Directions for this task:
Copy the data lines again, beginning at the line that has "Select the COCKTAILS menu label" and stopping after the line that has "Action: pyautogui.click(x=1510, y=104)", with every click coordinate in the answers multiplied by 1.6 and rounded to a whole number, halves rounded up. Leave the pictures out.

-- START OF Data to process --

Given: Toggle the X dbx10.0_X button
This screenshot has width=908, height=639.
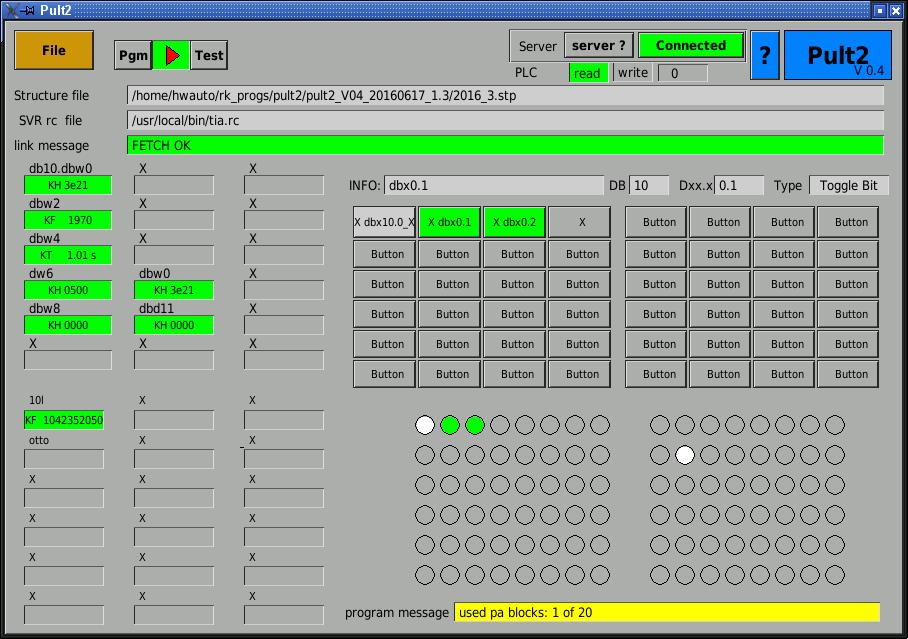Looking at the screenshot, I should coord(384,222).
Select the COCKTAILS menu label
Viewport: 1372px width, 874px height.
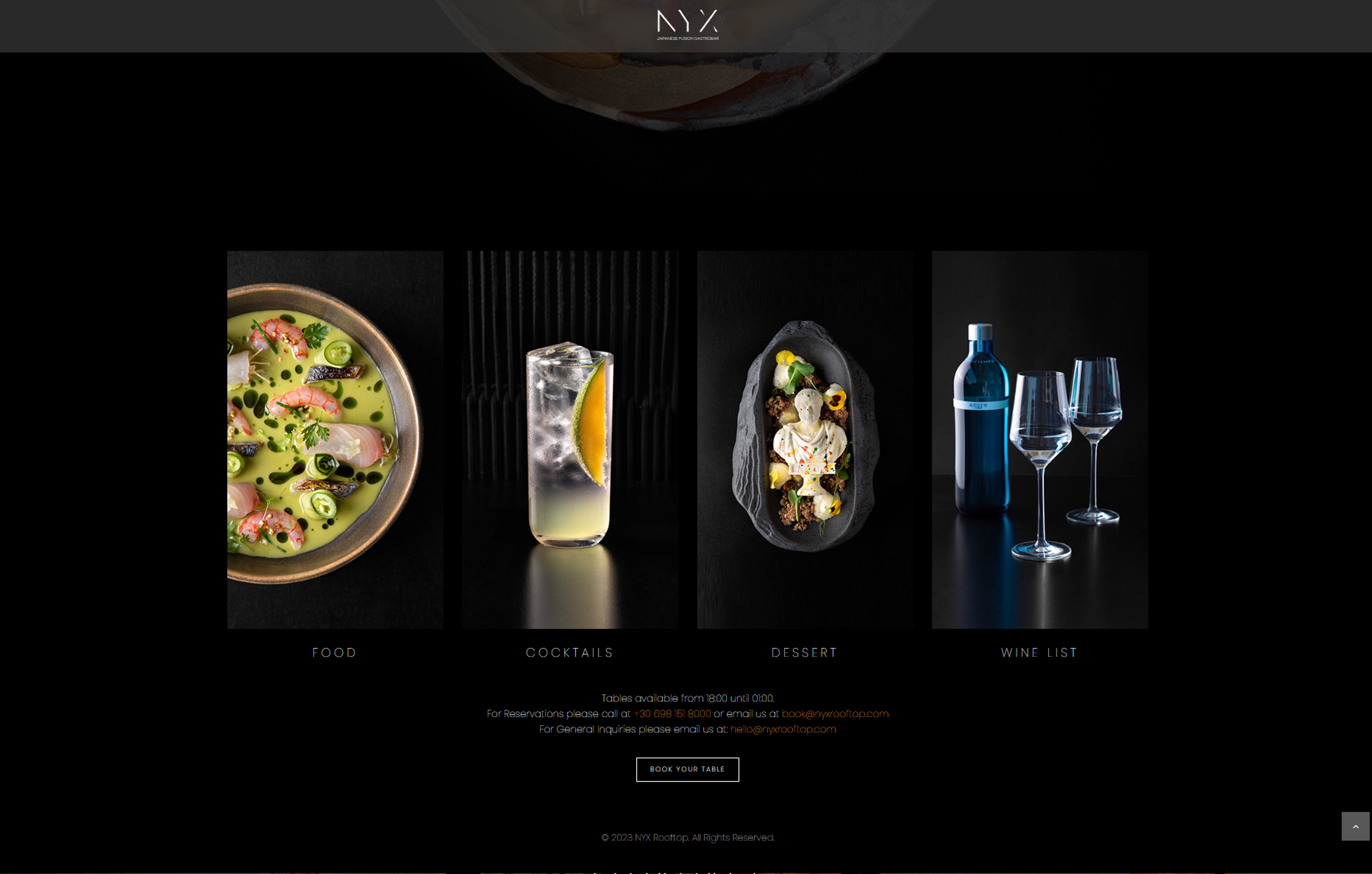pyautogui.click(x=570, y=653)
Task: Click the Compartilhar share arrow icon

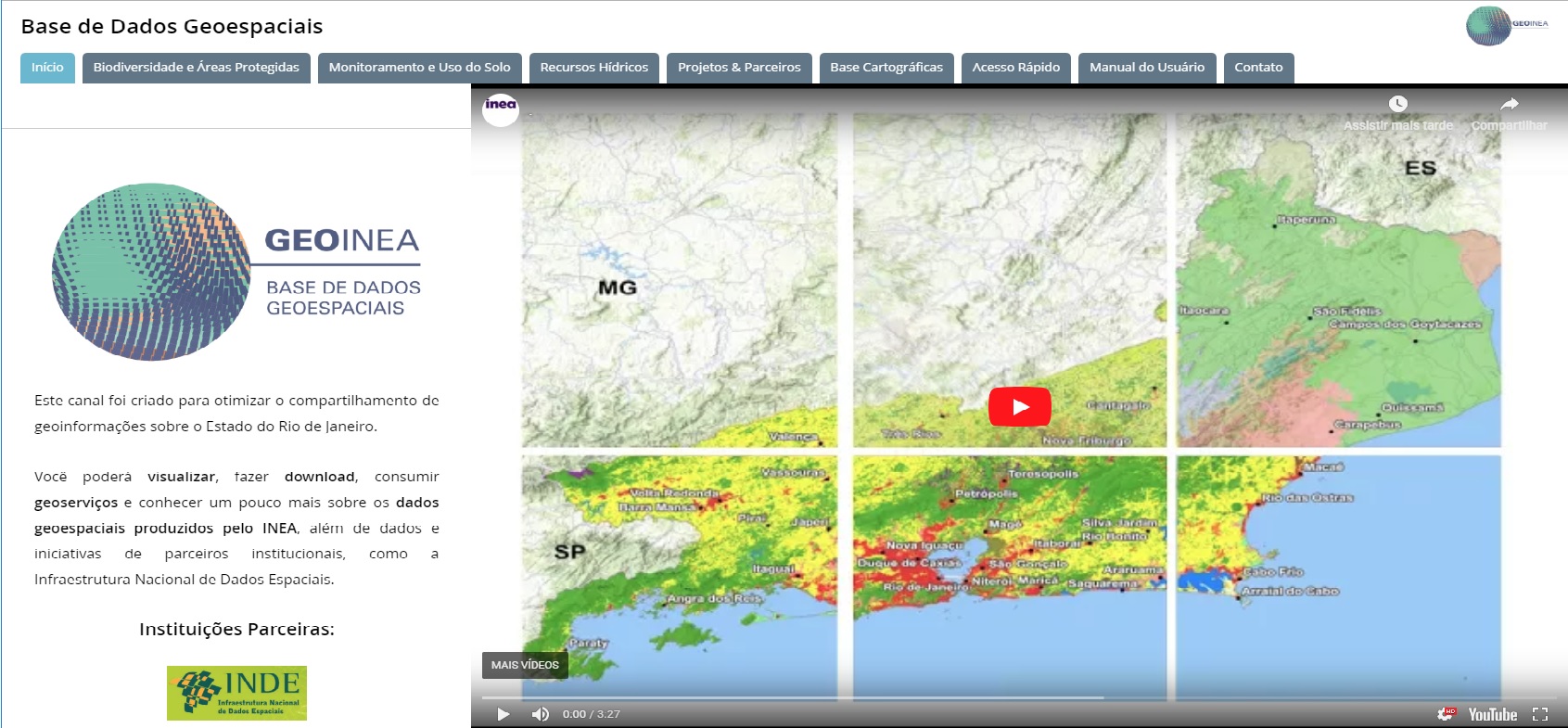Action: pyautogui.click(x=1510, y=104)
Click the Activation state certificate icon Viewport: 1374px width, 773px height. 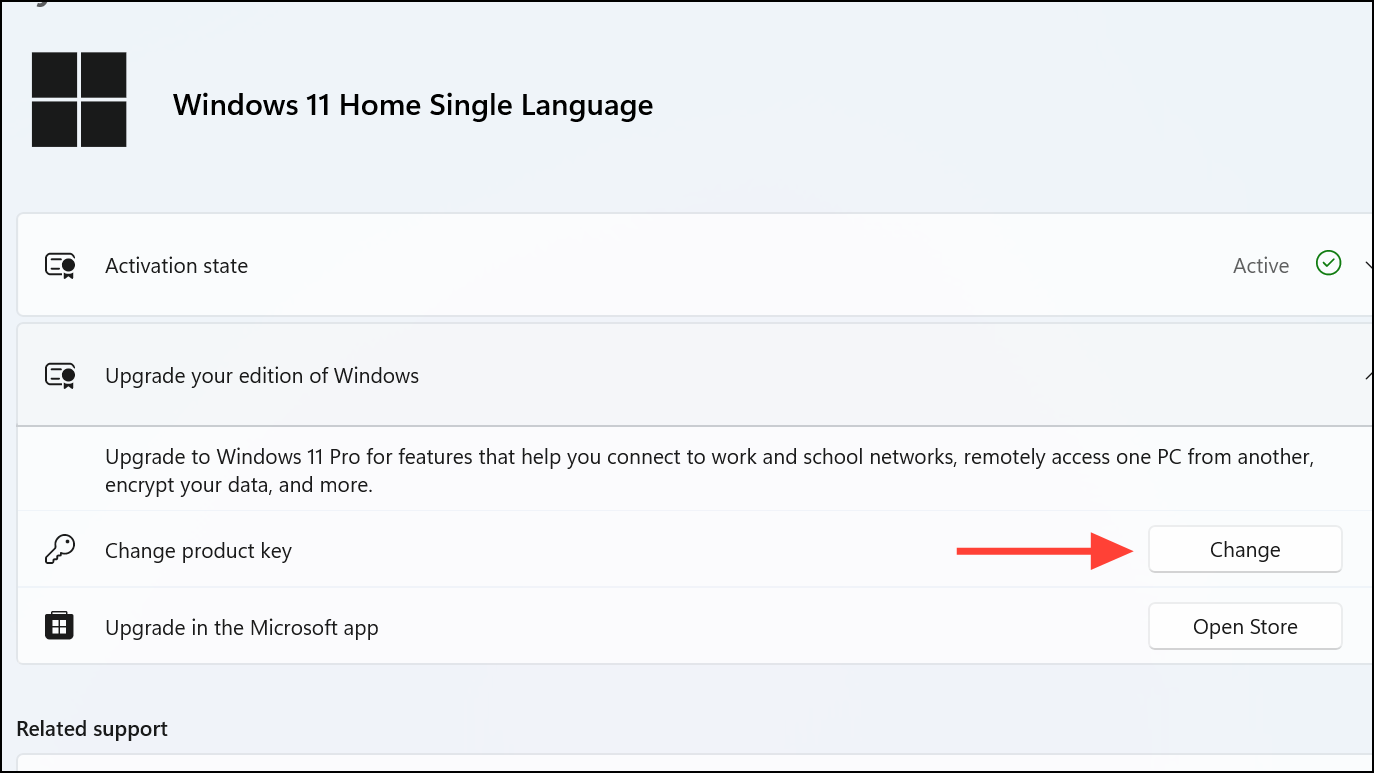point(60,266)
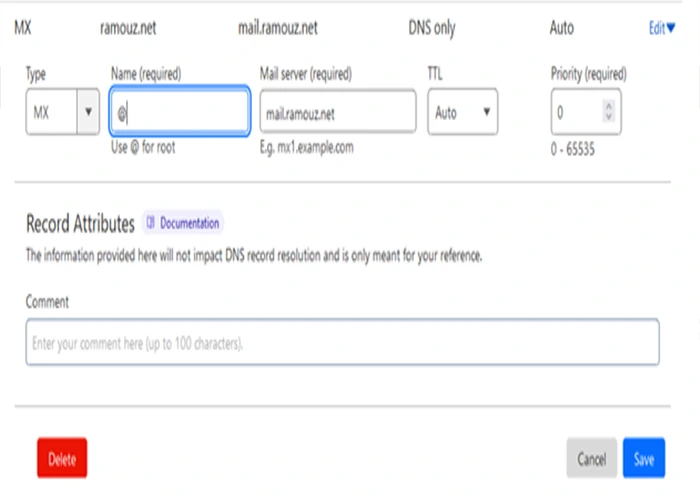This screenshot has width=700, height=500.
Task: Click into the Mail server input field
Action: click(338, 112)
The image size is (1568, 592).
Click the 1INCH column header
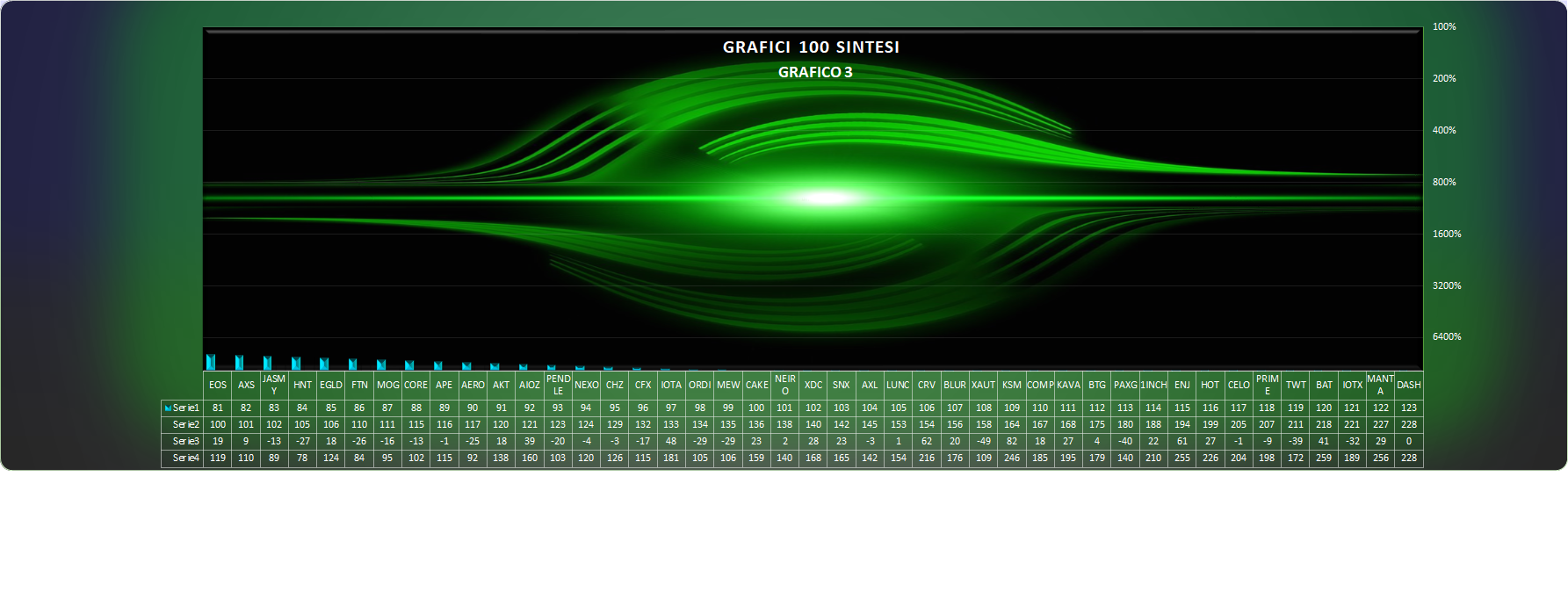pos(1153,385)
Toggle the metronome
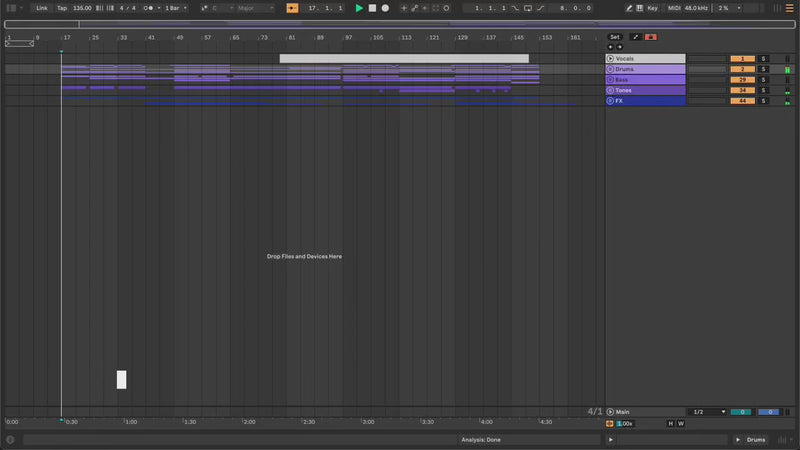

-- END OF Data to process --

Finished task:
Select the COCKTAILS menu label
Viewport: 1372px width, 874px height.
pyautogui.click(x=912, y=1045)
Task: Click the Compartilhar share arrow icon

Action: pyautogui.click(x=2416, y=166)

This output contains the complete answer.